U.S. Housing and Urban Development Secretary Shaun Donovan today announced the Tennessee will receive more than $10 million to support community development and produce more affordable housing in Knox County, Murfreesboro, Nashville-Davidson, and Oak Ridge. HUD’s annual funding will also help find homes for individuals and families living on the streets and provide permanent housing for individuals living HIV/AIDS.
The FY2011 Continuing Resolution significantly reduced overall funding for the CDBG and HOME programs compared to last year. The nation’s CDBG funding was reduced by more than $600 million, or approximately 16.5 percent, while the HOME program funding was reduced by more than $200 million, or approximately 11.7 percent.
“This year’s block grant funding requires tough choices that we would not have made in better circumstances,” said Region IV Regional Administrator Ed Jennings, Jr. “As we work under the challenges of our nation’s deficit, we must also understand that these programs are absolutely essential in promoting community development, producing affordable housing, helping our homeless and even supporting long-term disaster recovery.”
The funding announced today includes:
· $6,270,919 in Community Development Block Grant (CDBG) funds;
· $3,266,348 in HOME Investment Partnerships (HOME) funding;
· $218,507 in Emergency Shelter Grant (ESG); and
· $911,759 for Housing Opportunities for Persons with AIDS (HOPWA).
Since 1974, HUD’s Community Development Block Grant (CDBG) Program has provided approximately $132 billion to state and local governments to target their own community development priorities. The rehabilitation of affordable housing and the improvement of public facilities have traditionally been the largest uses of CDBG although the program is also an important catalyst for job growth and business opportunities. Annual CDBG funds are distributed to communities according to a statutory formula based on a community’s population, poverty, and age of its housing stock, and extent of overcrowded housing.
HOME (HOME Investment Partnerships Program is the largest federal block grant to state and local governments designed exclusively to produce affordable housing for low-income families. Since 1992, more than 600 communities have completed nearly 950,000 affordable housing units, including 403,000 for new homebuyers. In addition, 224,000 tenants have received direct rental assistance.

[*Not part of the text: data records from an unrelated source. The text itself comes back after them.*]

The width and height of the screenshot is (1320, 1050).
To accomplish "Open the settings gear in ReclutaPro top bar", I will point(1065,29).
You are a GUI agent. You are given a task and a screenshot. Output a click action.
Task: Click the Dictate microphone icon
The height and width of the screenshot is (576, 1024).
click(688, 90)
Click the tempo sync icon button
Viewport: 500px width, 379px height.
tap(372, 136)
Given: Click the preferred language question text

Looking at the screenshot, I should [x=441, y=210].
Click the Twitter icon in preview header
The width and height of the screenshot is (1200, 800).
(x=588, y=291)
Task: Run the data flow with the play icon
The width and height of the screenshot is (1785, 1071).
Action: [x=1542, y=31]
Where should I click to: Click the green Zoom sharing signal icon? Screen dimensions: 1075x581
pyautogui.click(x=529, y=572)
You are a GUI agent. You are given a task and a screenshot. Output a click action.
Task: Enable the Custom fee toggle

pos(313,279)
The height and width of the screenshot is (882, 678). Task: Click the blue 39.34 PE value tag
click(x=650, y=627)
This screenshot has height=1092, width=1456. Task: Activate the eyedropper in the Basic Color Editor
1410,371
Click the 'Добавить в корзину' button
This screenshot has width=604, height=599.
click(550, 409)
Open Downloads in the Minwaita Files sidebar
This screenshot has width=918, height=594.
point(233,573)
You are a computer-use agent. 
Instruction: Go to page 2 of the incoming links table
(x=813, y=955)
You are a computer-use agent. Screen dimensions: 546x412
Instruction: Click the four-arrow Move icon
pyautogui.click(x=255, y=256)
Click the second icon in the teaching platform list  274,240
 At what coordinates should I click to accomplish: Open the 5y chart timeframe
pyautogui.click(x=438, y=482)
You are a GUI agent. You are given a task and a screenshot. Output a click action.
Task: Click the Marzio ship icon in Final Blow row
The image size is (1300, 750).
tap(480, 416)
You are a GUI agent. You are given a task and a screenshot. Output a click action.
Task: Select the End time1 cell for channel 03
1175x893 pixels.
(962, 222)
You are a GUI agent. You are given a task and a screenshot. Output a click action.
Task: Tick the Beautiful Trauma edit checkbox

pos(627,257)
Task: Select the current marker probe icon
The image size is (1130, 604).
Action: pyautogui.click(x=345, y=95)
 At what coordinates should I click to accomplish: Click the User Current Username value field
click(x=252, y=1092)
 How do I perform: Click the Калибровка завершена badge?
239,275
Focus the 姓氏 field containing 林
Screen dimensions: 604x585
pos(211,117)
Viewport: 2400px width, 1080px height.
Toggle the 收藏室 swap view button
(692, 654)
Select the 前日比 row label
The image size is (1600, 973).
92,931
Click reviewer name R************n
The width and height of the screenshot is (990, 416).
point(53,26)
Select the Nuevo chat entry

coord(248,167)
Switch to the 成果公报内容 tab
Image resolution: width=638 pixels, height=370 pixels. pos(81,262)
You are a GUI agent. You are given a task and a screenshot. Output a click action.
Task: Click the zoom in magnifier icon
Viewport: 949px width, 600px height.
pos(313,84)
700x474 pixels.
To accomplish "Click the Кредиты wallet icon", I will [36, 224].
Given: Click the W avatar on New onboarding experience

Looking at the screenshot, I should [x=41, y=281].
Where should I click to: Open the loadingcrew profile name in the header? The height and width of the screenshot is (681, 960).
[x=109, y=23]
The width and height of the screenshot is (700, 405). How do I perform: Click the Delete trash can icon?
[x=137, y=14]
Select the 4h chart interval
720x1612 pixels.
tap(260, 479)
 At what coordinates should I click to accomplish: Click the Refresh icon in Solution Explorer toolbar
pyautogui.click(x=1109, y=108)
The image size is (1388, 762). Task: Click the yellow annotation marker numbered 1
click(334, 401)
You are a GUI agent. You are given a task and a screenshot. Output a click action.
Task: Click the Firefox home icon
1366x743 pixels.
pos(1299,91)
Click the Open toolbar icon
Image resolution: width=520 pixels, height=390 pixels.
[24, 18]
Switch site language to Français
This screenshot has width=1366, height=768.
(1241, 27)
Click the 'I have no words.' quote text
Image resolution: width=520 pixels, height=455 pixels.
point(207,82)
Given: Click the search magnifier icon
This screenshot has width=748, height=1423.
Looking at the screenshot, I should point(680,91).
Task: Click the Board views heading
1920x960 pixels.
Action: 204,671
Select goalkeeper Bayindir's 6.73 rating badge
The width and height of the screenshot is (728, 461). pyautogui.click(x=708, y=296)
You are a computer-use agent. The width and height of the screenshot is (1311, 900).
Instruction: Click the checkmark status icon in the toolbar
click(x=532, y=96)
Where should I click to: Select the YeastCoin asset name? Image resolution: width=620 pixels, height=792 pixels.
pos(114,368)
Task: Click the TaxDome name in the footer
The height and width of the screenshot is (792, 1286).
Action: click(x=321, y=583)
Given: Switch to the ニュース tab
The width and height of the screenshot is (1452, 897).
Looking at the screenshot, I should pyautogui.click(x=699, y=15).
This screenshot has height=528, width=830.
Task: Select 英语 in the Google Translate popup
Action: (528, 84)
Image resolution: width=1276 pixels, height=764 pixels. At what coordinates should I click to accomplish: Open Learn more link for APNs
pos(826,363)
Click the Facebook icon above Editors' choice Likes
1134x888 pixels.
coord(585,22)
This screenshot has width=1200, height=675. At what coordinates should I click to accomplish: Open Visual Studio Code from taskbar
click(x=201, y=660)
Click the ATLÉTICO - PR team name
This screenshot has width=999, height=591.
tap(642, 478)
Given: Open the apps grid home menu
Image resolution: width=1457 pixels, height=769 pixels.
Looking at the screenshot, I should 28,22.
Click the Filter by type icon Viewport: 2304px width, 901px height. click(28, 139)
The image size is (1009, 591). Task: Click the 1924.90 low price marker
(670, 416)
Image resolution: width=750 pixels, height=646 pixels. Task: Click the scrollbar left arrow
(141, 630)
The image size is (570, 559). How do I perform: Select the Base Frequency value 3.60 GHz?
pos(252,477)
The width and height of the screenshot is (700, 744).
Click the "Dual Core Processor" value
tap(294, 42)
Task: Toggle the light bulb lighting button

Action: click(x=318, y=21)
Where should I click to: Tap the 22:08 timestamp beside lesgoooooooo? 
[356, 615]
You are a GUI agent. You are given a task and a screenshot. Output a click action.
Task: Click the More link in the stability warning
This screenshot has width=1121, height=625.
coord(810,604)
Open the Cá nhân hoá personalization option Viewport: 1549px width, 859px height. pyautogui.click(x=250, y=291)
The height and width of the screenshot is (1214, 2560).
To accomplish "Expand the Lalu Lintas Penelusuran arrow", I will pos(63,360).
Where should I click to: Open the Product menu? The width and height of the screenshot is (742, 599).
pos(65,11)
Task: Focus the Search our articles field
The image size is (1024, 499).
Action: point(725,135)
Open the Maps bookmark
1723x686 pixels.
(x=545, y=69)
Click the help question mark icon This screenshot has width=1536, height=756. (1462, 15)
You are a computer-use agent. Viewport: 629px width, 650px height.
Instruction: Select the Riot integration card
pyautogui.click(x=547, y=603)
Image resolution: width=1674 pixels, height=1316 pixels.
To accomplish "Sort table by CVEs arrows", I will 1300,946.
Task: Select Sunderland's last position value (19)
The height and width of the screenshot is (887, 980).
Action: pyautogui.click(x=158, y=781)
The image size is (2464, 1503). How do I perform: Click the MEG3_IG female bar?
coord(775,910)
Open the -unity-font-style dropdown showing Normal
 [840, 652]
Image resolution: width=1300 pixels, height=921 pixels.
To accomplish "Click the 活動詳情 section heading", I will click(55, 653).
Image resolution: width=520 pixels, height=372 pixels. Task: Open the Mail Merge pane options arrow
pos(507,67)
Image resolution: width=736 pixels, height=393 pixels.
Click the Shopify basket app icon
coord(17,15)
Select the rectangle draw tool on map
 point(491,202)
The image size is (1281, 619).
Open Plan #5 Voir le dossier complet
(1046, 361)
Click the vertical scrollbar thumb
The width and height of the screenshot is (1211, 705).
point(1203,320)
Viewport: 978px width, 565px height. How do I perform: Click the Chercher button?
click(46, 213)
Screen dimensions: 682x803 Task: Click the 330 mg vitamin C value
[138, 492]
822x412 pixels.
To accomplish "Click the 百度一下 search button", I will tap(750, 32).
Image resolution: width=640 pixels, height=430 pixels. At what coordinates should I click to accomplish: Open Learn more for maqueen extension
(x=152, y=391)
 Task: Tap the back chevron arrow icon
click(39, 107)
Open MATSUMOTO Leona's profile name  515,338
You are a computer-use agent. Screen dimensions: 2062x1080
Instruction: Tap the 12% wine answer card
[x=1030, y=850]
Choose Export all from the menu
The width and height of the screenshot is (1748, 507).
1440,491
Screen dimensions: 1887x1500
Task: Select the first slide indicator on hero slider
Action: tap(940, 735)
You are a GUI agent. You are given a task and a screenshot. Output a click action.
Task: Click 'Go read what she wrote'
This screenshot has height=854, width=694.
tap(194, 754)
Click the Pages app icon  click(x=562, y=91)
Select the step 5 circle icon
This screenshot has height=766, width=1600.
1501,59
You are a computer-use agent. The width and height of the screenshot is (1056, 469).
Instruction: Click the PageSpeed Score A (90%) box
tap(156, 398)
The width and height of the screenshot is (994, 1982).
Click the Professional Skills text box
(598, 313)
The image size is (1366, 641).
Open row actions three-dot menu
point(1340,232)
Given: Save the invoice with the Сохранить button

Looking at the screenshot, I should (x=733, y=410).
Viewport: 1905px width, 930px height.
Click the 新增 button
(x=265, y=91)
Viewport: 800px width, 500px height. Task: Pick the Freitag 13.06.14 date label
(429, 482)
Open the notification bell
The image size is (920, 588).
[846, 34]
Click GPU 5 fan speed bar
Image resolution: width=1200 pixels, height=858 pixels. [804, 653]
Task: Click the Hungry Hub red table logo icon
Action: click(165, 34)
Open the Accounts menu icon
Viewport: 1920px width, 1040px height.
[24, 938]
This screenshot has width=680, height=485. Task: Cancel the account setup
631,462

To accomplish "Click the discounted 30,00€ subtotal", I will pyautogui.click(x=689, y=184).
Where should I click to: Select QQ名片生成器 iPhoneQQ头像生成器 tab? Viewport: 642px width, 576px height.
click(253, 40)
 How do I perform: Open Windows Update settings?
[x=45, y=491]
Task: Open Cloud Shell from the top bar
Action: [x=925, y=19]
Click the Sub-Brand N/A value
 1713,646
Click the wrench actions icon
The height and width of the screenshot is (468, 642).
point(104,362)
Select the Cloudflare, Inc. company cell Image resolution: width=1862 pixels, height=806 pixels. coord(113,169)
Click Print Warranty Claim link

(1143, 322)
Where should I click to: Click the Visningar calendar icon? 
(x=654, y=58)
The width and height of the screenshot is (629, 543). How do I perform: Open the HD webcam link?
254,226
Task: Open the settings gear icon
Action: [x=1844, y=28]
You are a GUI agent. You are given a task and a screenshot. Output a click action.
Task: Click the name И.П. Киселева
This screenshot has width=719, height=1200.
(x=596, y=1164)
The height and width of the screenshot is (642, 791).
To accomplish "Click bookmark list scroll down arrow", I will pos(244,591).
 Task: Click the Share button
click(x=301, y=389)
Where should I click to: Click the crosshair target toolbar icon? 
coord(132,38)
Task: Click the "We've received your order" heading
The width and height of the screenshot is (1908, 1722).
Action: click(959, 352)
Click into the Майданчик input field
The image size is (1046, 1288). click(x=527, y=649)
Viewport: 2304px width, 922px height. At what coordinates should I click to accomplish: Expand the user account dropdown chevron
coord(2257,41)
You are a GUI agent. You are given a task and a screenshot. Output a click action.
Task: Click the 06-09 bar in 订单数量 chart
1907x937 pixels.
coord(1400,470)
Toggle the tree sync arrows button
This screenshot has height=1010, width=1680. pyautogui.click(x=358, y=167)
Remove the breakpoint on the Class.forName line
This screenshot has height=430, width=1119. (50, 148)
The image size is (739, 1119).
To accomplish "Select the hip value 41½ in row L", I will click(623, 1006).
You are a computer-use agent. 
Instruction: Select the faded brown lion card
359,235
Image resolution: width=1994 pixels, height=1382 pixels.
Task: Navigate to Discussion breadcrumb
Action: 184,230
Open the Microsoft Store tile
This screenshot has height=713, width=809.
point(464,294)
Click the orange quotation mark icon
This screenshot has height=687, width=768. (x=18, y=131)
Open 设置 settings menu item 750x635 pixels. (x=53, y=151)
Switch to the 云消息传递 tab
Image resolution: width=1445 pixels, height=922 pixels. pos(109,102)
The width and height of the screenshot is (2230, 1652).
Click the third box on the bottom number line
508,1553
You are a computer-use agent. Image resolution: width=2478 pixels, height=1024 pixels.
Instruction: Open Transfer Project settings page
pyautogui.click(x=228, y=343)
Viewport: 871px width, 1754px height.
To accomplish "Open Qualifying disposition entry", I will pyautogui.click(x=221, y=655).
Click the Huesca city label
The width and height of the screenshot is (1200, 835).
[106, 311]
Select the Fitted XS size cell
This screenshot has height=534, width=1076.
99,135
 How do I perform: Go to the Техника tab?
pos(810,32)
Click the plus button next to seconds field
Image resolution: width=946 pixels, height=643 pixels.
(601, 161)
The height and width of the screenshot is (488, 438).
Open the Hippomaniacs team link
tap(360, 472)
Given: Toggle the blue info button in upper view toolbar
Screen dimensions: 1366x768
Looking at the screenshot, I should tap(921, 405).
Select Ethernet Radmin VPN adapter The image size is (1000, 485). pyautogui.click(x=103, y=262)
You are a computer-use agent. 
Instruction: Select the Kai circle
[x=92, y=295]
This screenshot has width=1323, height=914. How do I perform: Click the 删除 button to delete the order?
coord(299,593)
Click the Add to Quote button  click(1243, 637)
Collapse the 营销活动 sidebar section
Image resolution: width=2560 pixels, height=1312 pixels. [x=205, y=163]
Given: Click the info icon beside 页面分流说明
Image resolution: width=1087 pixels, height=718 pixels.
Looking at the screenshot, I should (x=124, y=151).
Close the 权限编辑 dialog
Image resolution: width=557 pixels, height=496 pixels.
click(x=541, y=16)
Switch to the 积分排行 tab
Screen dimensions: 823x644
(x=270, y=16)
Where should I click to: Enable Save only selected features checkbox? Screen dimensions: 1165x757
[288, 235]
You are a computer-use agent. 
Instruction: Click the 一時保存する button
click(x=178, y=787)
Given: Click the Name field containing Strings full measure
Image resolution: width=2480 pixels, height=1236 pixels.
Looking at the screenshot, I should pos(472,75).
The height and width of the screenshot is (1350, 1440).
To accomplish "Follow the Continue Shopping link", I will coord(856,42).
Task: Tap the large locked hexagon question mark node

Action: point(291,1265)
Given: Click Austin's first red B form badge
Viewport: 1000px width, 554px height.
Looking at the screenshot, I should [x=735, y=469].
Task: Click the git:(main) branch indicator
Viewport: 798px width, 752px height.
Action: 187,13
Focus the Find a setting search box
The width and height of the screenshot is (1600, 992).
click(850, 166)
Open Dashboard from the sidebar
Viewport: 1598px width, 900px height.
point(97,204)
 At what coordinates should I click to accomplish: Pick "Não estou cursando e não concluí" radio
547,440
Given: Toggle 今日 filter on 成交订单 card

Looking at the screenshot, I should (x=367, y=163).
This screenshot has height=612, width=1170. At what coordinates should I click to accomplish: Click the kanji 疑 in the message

Emergency Shelter Grants (ESG) provides homeless persons with basic shelter and essential supportive services. It can assist with the operational costs of the shelter facility, and for the administration of the grant. ESG also provides short-term homeless prevention assistance to persons at imminent risk of losing their own housing due to eviction, foreclosure, or utility shutoffs.
HUD’s Housing Opportunities for Persons with AIDS (HOPWA) grants are distributed to states and cities based on the number of AIDS cases reported to the Centers for Disease Control and Prevention. The grants provide resources for operating community residences and providing rental assistance and support services to individuals with HIV/AIDS and their families. In addition, the HOPWA program also helps many communities develop strategic AIDS housing plans and fill in gaps in local systems of care. A stable home environment is a critical component for low-income persons managing complex drug therapies and potential side effects from their treatments.
HUD is instituting several important program priorities in the upcoming year. First, the Department’s consolidated planning process will be enhanced. Largely unchanged since the mid-1990s, the ‘Con Plan’ will be simplified by integrating HUD’s technology systems and eliminating the need to prepare a separate annual performance report. Second, HUD’s Office of Community Planning and Development is moving rapidly to implement its unified OneCPD technical assistance process which is particularly important as many local governments continue to struggle with budgetary pressures resulting from the economic downturn. Finally, HUD is again urging grantees to consider the needs of returning veterans and their families in the design and administration of these formula programs.